What follows is a set of records. Repeat every one of them exactly.

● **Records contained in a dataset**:
== Segment start ==
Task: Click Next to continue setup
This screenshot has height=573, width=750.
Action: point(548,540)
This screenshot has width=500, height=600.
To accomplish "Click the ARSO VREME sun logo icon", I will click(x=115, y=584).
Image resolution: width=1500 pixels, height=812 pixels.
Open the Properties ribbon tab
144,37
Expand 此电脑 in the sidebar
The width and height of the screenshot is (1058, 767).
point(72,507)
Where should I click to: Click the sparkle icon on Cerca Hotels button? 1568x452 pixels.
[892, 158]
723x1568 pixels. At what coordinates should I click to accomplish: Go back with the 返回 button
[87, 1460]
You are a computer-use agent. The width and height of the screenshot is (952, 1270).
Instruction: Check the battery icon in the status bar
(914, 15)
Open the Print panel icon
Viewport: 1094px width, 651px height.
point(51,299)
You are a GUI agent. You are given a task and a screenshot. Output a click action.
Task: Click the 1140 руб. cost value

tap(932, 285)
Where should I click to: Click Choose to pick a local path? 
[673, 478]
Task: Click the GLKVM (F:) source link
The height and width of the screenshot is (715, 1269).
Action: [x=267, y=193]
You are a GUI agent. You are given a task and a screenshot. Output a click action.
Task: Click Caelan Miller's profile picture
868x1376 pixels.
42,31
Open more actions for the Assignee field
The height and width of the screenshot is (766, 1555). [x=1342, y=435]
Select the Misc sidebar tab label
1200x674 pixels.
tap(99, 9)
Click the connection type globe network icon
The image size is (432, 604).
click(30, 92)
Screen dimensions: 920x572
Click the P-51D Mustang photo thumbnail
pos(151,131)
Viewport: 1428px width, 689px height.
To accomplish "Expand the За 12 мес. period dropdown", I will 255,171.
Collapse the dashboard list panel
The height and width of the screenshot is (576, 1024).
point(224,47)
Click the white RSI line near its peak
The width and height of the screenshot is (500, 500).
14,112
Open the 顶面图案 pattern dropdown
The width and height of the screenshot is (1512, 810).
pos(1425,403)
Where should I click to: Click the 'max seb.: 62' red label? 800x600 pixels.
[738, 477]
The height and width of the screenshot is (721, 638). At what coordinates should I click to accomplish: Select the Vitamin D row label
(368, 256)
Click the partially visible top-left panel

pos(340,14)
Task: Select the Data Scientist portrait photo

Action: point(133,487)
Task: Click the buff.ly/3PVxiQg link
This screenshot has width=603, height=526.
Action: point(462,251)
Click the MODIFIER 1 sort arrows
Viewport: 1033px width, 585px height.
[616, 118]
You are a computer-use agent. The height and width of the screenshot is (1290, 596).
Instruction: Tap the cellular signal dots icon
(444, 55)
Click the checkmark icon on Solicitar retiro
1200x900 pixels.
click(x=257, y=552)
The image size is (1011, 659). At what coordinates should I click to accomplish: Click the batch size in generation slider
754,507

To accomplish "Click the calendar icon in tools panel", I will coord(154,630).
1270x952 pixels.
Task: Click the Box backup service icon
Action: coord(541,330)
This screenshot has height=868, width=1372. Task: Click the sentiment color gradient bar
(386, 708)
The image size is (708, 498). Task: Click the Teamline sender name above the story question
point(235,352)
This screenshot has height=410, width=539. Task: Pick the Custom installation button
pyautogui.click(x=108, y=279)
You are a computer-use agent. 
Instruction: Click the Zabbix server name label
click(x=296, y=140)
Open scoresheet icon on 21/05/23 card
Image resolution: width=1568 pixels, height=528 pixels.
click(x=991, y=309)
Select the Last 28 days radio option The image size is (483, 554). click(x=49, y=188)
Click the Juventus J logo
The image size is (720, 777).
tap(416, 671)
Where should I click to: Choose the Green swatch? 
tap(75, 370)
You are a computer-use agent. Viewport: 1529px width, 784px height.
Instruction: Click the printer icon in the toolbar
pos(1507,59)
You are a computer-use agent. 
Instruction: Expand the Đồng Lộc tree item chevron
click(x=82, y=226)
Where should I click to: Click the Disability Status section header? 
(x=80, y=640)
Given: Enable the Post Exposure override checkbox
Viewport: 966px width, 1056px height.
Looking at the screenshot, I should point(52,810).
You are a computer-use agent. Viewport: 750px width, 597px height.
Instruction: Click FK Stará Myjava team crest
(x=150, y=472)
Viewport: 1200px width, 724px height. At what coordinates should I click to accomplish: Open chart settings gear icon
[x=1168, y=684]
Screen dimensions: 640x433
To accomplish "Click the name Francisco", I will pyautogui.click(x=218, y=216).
== Segment end ==
● **Result of the task**:
Task: Click Next to continue setup
This screenshot has height=573, width=750.
Action: point(548,540)
This screenshot has width=500, height=600.
To accomplish "Click the ARSO VREME sun logo icon", I will click(x=115, y=584).
Image resolution: width=1500 pixels, height=812 pixels.
Open the Properties ribbon tab
144,37
Expand 此电脑 in the sidebar
The width and height of the screenshot is (1058, 767).
point(72,507)
Where should I click to: Click the sparkle icon on Cerca Hotels button? 1568x452 pixels.
[892, 158]
723x1568 pixels. At what coordinates should I click to accomplish: Go back with the 返回 button
[87, 1460]
You are a computer-use agent. The width and height of the screenshot is (952, 1270).
Instruction: Check the battery icon in the status bar
(914, 15)
Open the Print panel icon
Viewport: 1094px width, 651px height.
point(51,299)
You are a GUI agent. You are given a task and a screenshot. Output a click action.
Task: Click the 1140 руб. cost value

tap(932, 285)
Where should I click to: Click Choose to pick a local path? 
[673, 478]
Task: Click the GLKVM (F:) source link
The height and width of the screenshot is (715, 1269).
Action: [x=267, y=193]
You are a GUI agent. You are given a task and a screenshot. Output a click action.
Task: Click Caelan Miller's profile picture
868x1376 pixels.
42,31
Open more actions for the Assignee field
The height and width of the screenshot is (766, 1555). [x=1342, y=435]
Select the Misc sidebar tab label
1200x674 pixels.
tap(99, 9)
Click the connection type globe network icon
The image size is (432, 604).
click(30, 92)
Screen dimensions: 920x572
Click the P-51D Mustang photo thumbnail
pos(151,131)
Viewport: 1428px width, 689px height.
To accomplish "Expand the За 12 мес. period dropdown", I will 255,171.
Collapse the dashboard list panel
The height and width of the screenshot is (576, 1024).
point(224,47)
Click the white RSI line near its peak
The width and height of the screenshot is (500, 500).
14,112
Open the 顶面图案 pattern dropdown
The width and height of the screenshot is (1512, 810).
pos(1425,403)
Where should I click to: Click the 'max seb.: 62' red label? 800x600 pixels.
[738, 477]
The height and width of the screenshot is (721, 638). At what coordinates should I click to accomplish: Select the Vitamin D row label
(368, 256)
Click the partially visible top-left panel

pos(340,14)
Task: Select the Data Scientist portrait photo

Action: point(133,487)
Task: Click the buff.ly/3PVxiQg link
This screenshot has width=603, height=526.
Action: point(462,251)
Click the MODIFIER 1 sort arrows
Viewport: 1033px width, 585px height.
[616, 118]
You are a computer-use agent. The height and width of the screenshot is (1290, 596).
Instruction: Tap the cellular signal dots icon
(444, 55)
Click the checkmark icon on Solicitar retiro
1200x900 pixels.
click(x=257, y=552)
The image size is (1011, 659). At what coordinates should I click to accomplish: Click the batch size in generation slider
754,507

To accomplish "Click the calendar icon in tools panel", I will coord(154,630).
1270x952 pixels.
Task: Click the Box backup service icon
Action: coord(541,330)
This screenshot has height=868, width=1372. Task: Click the sentiment color gradient bar
(386, 708)
The image size is (708, 498). Task: Click the Teamline sender name above the story question
point(235,352)
This screenshot has height=410, width=539. Task: Pick the Custom installation button
pyautogui.click(x=108, y=279)
You are a computer-use agent. 
Instruction: Click the Zabbix server name label
click(x=296, y=140)
Open scoresheet icon on 21/05/23 card
Image resolution: width=1568 pixels, height=528 pixels.
click(x=991, y=309)
Select the Last 28 days radio option The image size is (483, 554). click(x=49, y=188)
Click the Juventus J logo
The image size is (720, 777).
tap(416, 671)
Where should I click to: Choose the Green swatch? 
tap(75, 370)
You are a computer-use agent. Viewport: 1529px width, 784px height.
Instruction: Click the printer icon in the toolbar
pos(1507,59)
You are a computer-use agent. 
Instruction: Expand the Đồng Lộc tree item chevron
click(x=82, y=226)
Where should I click to: Click the Disability Status section header? 
(x=80, y=640)
Given: Enable the Post Exposure override checkbox
Viewport: 966px width, 1056px height.
Looking at the screenshot, I should point(52,810).
You are a computer-use agent. Viewport: 750px width, 597px height.
Instruction: Click FK Stará Myjava team crest
(x=150, y=472)
Viewport: 1200px width, 724px height. At what coordinates should I click to accomplish: Open chart settings gear icon
[x=1168, y=684]
Screen dimensions: 640x433
To accomplish "Click the name Francisco", I will pyautogui.click(x=218, y=216).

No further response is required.